竣工した新設備で非化石由来ブタジエンの高効率な生産技術を実証

 この技術は、横浜ゴムと開発を進めている。非化石由来資源活用によるカーボンニュートラル社会の実現のみならず、ナフサに依存しない新たな原料調達方法を確立し、事業のサステナビリティ促進を図る取り組みとも位置付ける。

 その成果は、新エネルギー・産業技術総合開発機構 (NEDO)の「グリーンイノベーション基金事業」を通じて創出した。同事業には東京科学大学、理化学研究所も参画する。

 ベンチ設備は、2027年1月の本格稼働を予定。そこで生成したブタジエンから作り出すポリブタジエンゴム(ブタジエンゴム)を用いて横浜ゴムがタイヤの試作・走行テストを実施し、大規模実証に向けたデータ収集する。

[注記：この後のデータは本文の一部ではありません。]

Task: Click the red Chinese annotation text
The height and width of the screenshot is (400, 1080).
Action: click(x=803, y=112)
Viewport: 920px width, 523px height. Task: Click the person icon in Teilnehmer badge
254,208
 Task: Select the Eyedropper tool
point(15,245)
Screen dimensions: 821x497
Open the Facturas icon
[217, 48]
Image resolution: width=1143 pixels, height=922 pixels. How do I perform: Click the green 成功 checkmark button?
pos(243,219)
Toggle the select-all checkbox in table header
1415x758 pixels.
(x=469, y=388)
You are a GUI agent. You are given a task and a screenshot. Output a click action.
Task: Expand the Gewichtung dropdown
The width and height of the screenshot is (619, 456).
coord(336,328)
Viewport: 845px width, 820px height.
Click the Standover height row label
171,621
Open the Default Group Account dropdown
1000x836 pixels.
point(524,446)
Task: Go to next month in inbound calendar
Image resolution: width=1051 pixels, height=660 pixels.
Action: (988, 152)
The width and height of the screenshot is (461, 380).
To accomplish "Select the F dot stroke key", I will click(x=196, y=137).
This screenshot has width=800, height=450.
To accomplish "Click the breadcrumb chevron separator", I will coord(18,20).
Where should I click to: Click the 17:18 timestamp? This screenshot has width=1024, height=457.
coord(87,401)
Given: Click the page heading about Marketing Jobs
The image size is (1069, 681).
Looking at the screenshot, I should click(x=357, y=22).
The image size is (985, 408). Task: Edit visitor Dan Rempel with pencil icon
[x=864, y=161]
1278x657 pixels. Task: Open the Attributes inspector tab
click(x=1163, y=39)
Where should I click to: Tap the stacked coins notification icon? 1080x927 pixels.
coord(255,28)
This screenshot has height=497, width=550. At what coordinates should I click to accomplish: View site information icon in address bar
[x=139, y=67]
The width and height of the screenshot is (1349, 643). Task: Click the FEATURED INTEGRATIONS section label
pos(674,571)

 その後は、2030 年までにパイロット設備(商業化に向けた連続実証設備)で社会実装に必要な技術を確立し、 2034 年に非化石由来ブタジエンの事業化を目指す計画だ。

 現地で同日行った竣工式には、経済産業省、NEDO、山口県および周南市、横浜ゴムから来賓を招くとともに、工事関係者、徳山工場長の本間彰執行役員をはじめとする日本ゼオン関係者ら 46人が出席した。